Britain's industrialization came at a malodorous price. As London grew more crowded during the mid-1800s, garbage and fecal matter were dumped into the River Thames with increasing regularity. Naturally, the area didn't smell like a rose. In 1855, Faraday penned an oft-reproduced open letter about the problem, imploring the authorities to take action. “If we neglect this subject,” he wrote, “we cannot expect to do so with impunity; nor ought we be surprised if, ere many years are over, a hot season give us sad proof for the folly of our carelessness.”

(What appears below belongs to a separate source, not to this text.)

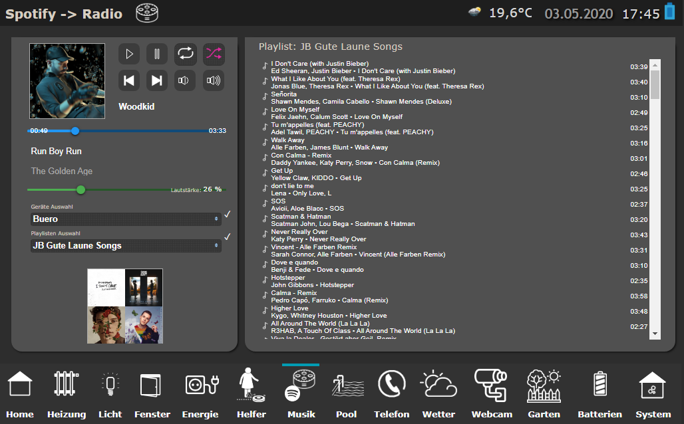Raise volume with the volume up icon
The width and height of the screenshot is (684, 424).
pos(213,80)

Just as Faraday predicted, a broiling summer forced Londoners of all stripes to hold their noses. Dubbed “the Great Stink,” the warmer months of 1858 sent the Thames' rancid odor wafting all over the city. Parliament hastily responded with a comprehensive sewage reform bill. Gradually, the putrid stench began to dissipate.

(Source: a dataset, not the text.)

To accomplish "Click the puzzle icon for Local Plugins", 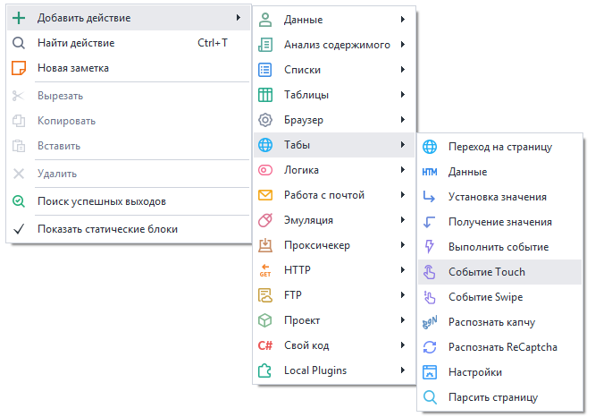I will 265,370.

Alexander Blaikley, Wikimedia Commons, Public Domain

Faraday understood the importance of making science accessible to the public. In 1825, while employed by the Royal Society, he spearheaded an annual series that's still going strong today. That holiday season, engineer John Millington delivered a set of layman-friendly lectures on “natural philosophy.” Every year thereafter (excluding 1939–1942 because of WWII), a prominent scientist has been invited to follow in his footsteps. Well-known Christmas lecturers include David Attenborough (1973), Carl Sagan (1977), and Richard Dawkins (1991). Faraday himself was the presenter on no less than 19 occasions.

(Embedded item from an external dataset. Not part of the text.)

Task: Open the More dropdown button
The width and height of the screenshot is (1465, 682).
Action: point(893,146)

Towards the end of his life, Faraday's lack of formal education finally caught up with him. An underprivileged childhood had rendered him mathematically illiterate, a severe handicap for a professional scientist. In 1846, he hypothesized that light itself is an electromagnetic phenomenon, but because Faraday couldn't support the notion with mathematics, it wasn't taken seriously. Salvation for him came in the form of a young physicist named James Clerk Maxwell. Familial wealth had enabled Maxwell to pursue math and—in 1864—he released equations [PDF] that helped prove Faraday's hunch.


Michael Faraday

At the age of 48, Faraday's once-sharp memory started faltering. Stricken by an illness that rendered him unable to work for three years, he wrestled with vertigo, unsteadiness, and other symptoms. Following this "extended vacation" [PDF], he returned to the Royal Society, where he experimented away until his early 70s.

However, Faraday was still prone to inexplicable spurts of sudden giddiness, depression, and extreme forgetfulness. “[My] bad memory,” he wrote, “both loses recent things and sometimes suggests old ones as new.” Nobody knows what caused this affliction, though some blame it on overexposure to mercury.


Fittingly, the father of modern physics regarded Faraday as a personal hero. Once, upon receiving a book about him, Einstein remarked, “This man loved mysterious Nature as a lover loves his distant beloved.”